Никто не отнимет у него то лето. Он и теперь помнит, как бабы грабили сено в наволоке, а он сидел на берегу и чуть не плакал от жары. Оводы липли к потному телу, жесткие кузнечики сигали над ним. Бабы ходили в лаптях, им было не колко. А он босиком.

Река на солнце сверкала, синела, рябилась. За рекой был иной мир. Луга там сочные, трава густая, там остро пахнут ивы и нет деревень. Там дико.

Тут к нему подошли ребята постарше и сказали: мол, айда за реку, наедимся черемухи.

— Не, — испугался он. — Не перейти через реку.

— Пошли! Переведем!

Река доходила ему до горла, но сильное течение отрывало ноги от дна, и, если бы его не держали за руки, он бы утонул. Потому что не умел плавать.

Они выбрели наконец на песчаную косу, вошли в лес и попали на тропу. Буйный зеленый мир очаровал его. Долго ли он так стоял в забытьи с разинутым ртом, но когда очнулся, то понял, что вокруг никого нет, он отстал от ребят. И страх одолел его. Он заорал дурным голосом и побежал к реке:

— Бабушка-а!

Но ветер относил его крик. Время опять растянулось для него, а может быть, прошло всего пять минут. Все забыли о нем, он один, навсегда теперь один. И как это страшно.

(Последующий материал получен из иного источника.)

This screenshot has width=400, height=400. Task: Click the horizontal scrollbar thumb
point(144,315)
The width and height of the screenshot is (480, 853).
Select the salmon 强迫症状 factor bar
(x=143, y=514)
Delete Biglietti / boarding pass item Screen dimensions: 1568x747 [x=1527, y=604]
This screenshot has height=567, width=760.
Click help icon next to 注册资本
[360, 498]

Но кто-то брел к нему по реке, и он затих. Это была Катька, Катерина, утонувшая потом. Вода доходила ей до плеч. Она держала скомканное платье над головой.

— Чего орешь-то? — сердито сказала она. — Пошли, переведу.

Он доверчиво подал ей руку. Они достигли середины реки и вернулись обратно, потому что не нашли брода.

— Сиди тут, — сказала Катька. — Я вернусь. — И ушла искать брод.

Он послушно сидел на берегу и тихо лил слезы.

Бабушка плыла к нему в большой лодке, широко, по-мужски взмахивая веслами. Нос лодки с шорохом вошел в мокрый песок.

— Испугался? — ласково спросила она, гладя его по голове шершавой рукой.

— Испугался, — сказал он, уткнувшись лицом в ее мягкий живот.

— Ну не бойся, не бойся, — тихо говорила она. — Не плачь ужо.

— Я и не плачу. Все оставили меня. — И он заревел еще пуще.

— Ну полно тебе, полно.

И кажется, она сама заплакала.

А Катька так и не нашла брода, ее далеко унесло, хватились вечером, да уж поздно. Викентий так и оцепенел от этого известия, а душу его прищемило на всю жизнь.